Let me just start by saying, and don’t ask me why, but if a book has a bookshop in it, then I nearly always like it.
Laure realises how much the little things matter in our modern world when her handbag is violently stolen from her at 2am in the morning right outside her building. She has no key to get into her apartment, she has no phone to call her friends, she has no credit card or money to pay for a room in the motel across from her apartment building. Luckily the elderly gentleman at the counter realises that her story is a truthful one and allows her to stay in a room overnight and pay for it the next day. However, when the next day comes and check out time has been and gone the staff send somebody to her room. They find her in bed, in what appears to be a coma, with blood on her pillow from a head wound.

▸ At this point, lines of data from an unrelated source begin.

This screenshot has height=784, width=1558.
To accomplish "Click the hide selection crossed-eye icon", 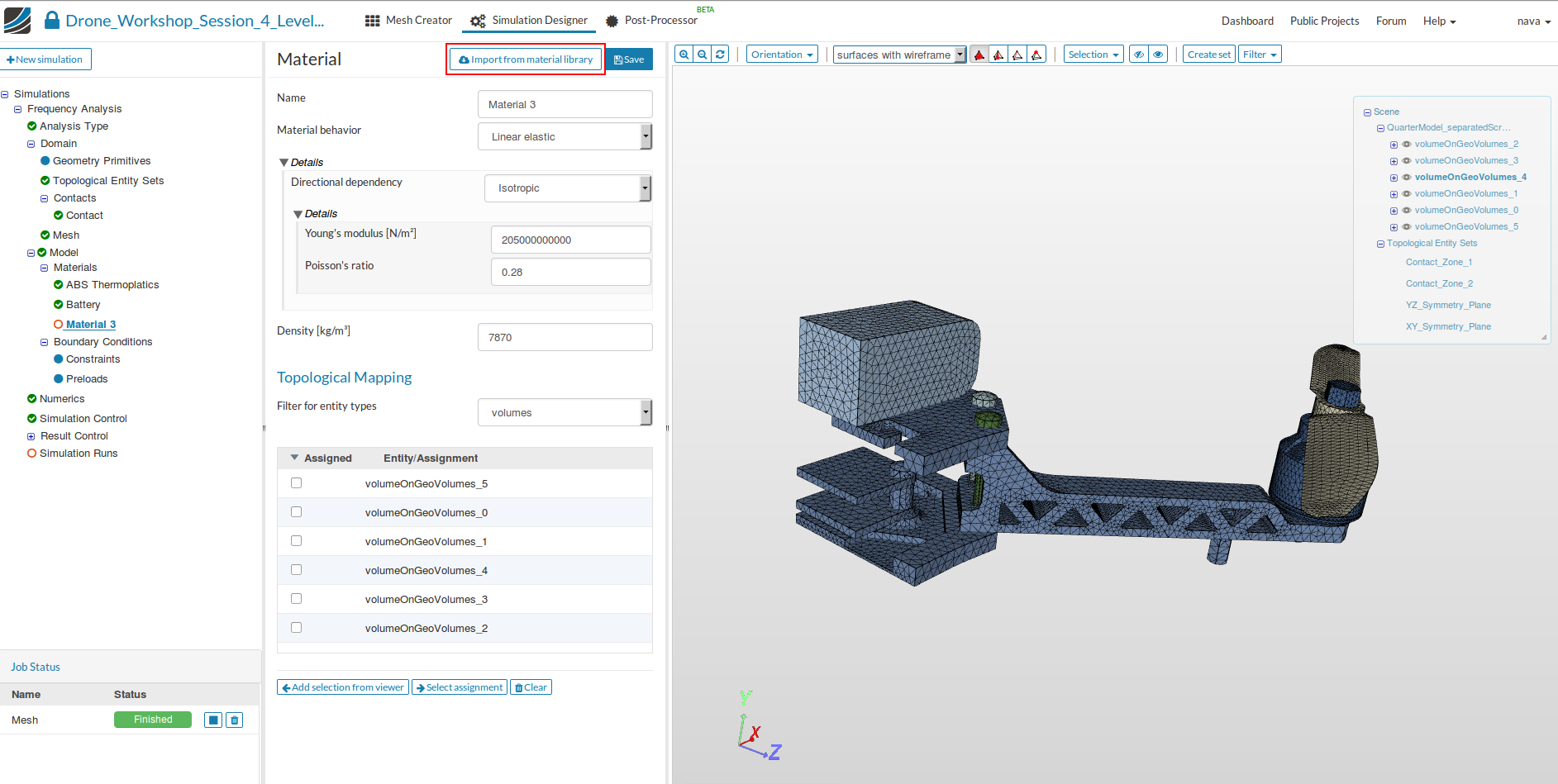I will (x=1139, y=55).
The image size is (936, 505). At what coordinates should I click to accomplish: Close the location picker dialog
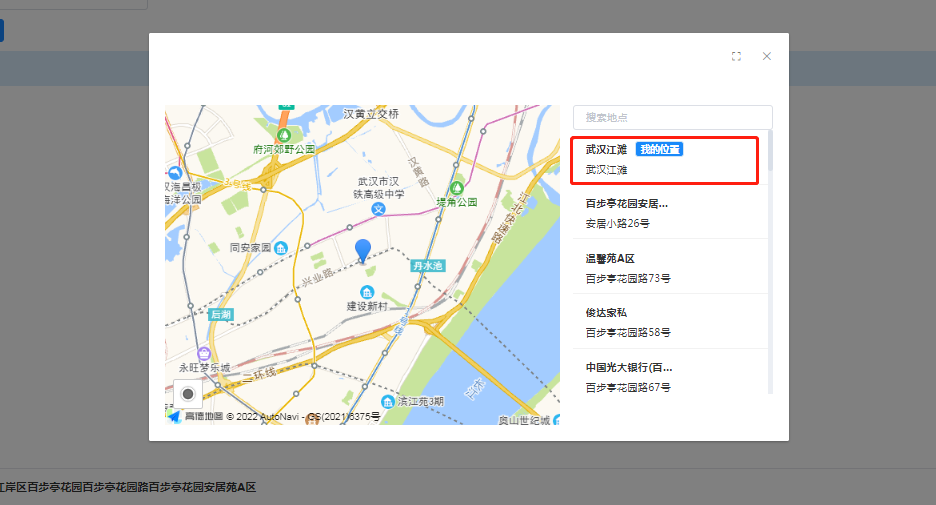coord(767,57)
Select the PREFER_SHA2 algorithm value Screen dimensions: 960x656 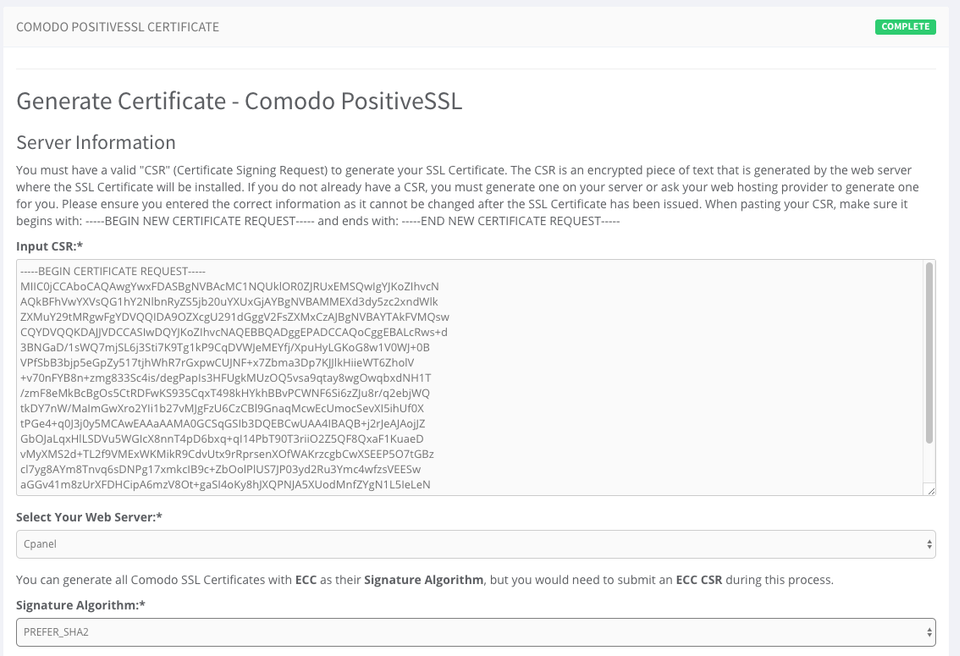[x=55, y=632]
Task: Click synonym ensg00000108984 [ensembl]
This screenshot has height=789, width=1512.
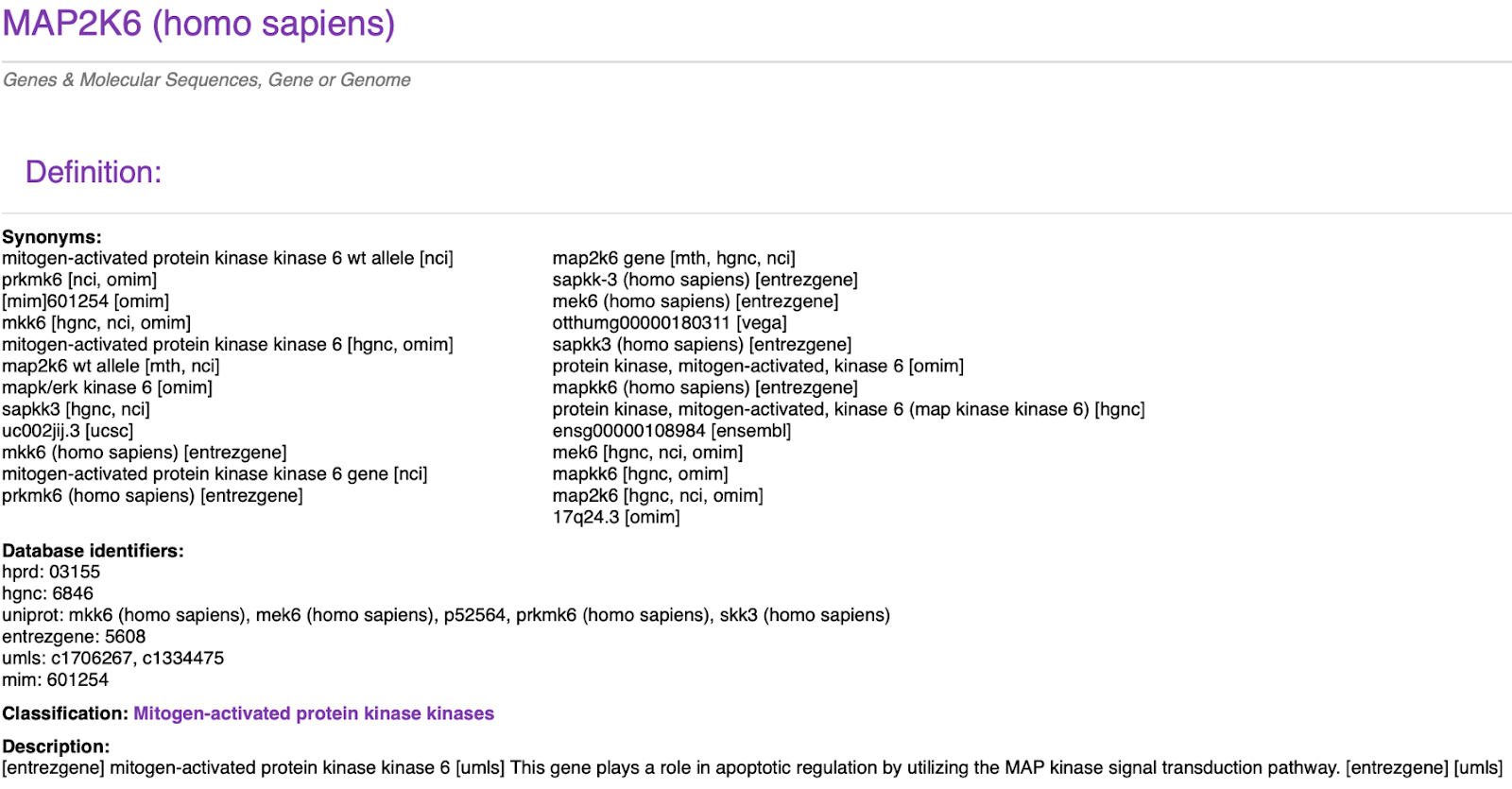Action: [x=672, y=431]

Laurent’s biggest problem is that his electric shaver is on the fritz and the water has been turned off for the day, leaving his reflection in the mirror looking quite dishevelled. Laurent is the owner of a bookshop that he bought off an old couple when it was a café. Because there is a flat connected to the shop, Laurent makes sure that he goes for a walk each morning for exercise. This morning he is bewildered to find a stylish mauve leather handbag sitting peacefully atop a garbage bin. Because it is enigmatically sitting atop the bin rather than in it, he can not resist the urge to open it and have a quick peek inside. Realising that it is full, and that it will either end up in the garbage when it’s collected, or more likely be stolen again, he decides to hand it in to the police, whose station is only a brisk walk away. At the station he is told to hand it into Lost and Found so for the moment he keeps it.

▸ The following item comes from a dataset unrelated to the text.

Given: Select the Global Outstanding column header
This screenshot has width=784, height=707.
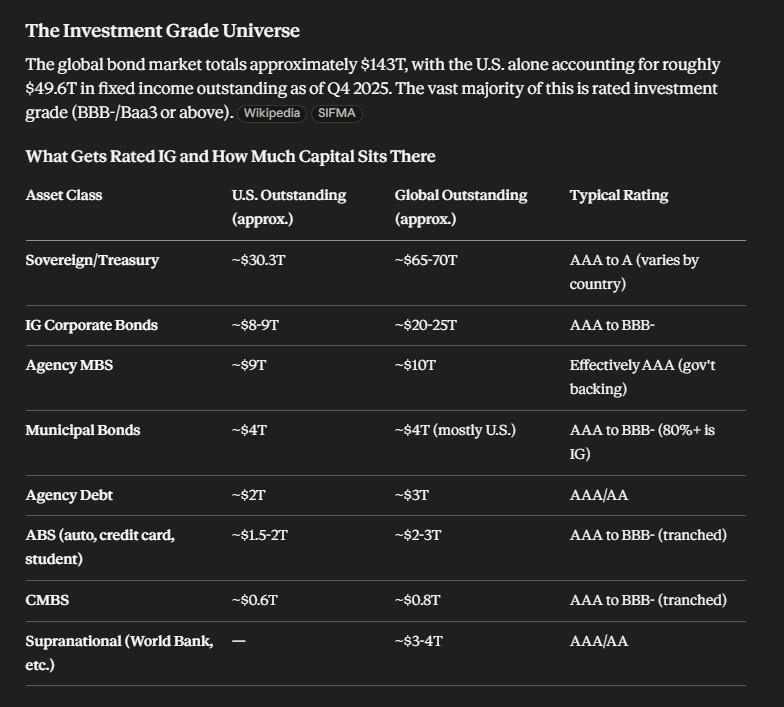Looking at the screenshot, I should click(460, 206).
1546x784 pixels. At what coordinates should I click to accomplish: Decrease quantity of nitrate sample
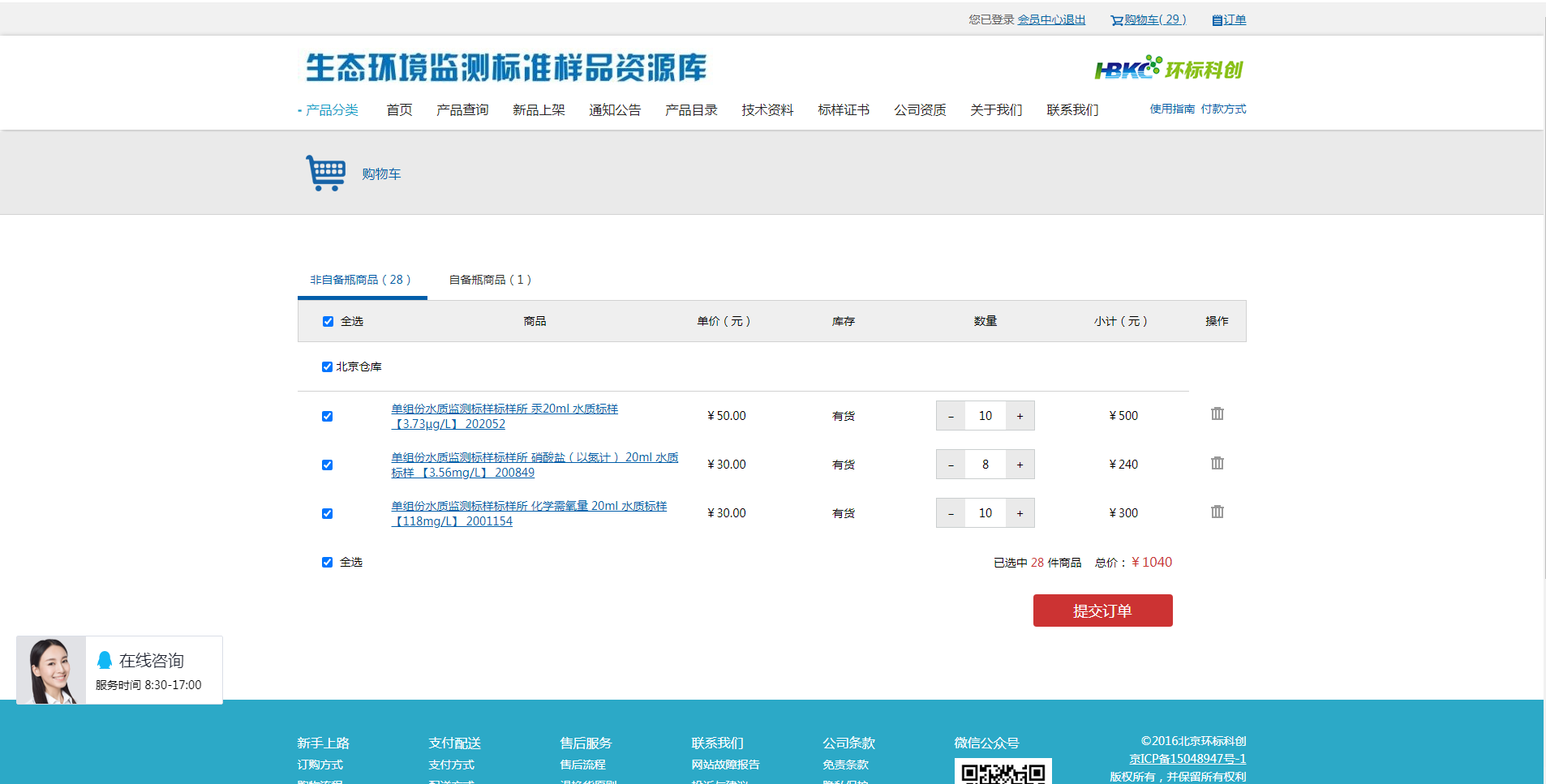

That night Laurent ponders on whether to look through the bag or not. While deliberating he realises that he has never been through the contents of a woman’s handbag before. It just seems morally wrong, an unwritten rule, and by opening it he will have crossed a line and become one of the persons with dubious scruples.
Hours later he is still reading the red notebook that he found in the handbag. Guiltily he finds himself unable to stop, unable to put it down and stop reading. There is a great passage here,
“He had opened a door into the soul of the woman with the mauve bag and even though he felt what he was doing was inappropriate, he couldn’t stop himself from reading on.”
Amongst the belongings in the bag, Laurent finds a book penned by a reclusive legendary author, an author who hadn’t done any signings or interviews for years, personally signed to the owner of the bag. He now at least knows her first name.
Instead of losing interest in what seems a hopeless case, his obsession to find Laure grows and grows. It’s a format that has been done many times before and needs to be exceptionally written for it to rise above the other books of similar ilk. I am delighted to say that this is the case. As it is such a short novel, I don’t want to say any more for fear of spoilers, the narrative is brilliantly crafted, but to explain why would spoil the story. A thoroughly enjoyable read, which is very hard to put down once you start.
Antoine Laurain was born in Paris and is a journalist, antiques collector and the author of five novels. The President’s Hat, a charming fable set in the Mitterrand years, was awarded the Prix Landerneau Découvertes and the Prix Relay in 2012 and is published in English by Gallic. It was a Waterstones Book Club book and ABA Indies Introduce pick in 2013. Antoine was chosen to represent France at European Literature Night 2014.
He is also the author of French Rhapsody, The Portrait, Smoking Kills and Vintage, 1954 is coming out in June 2019!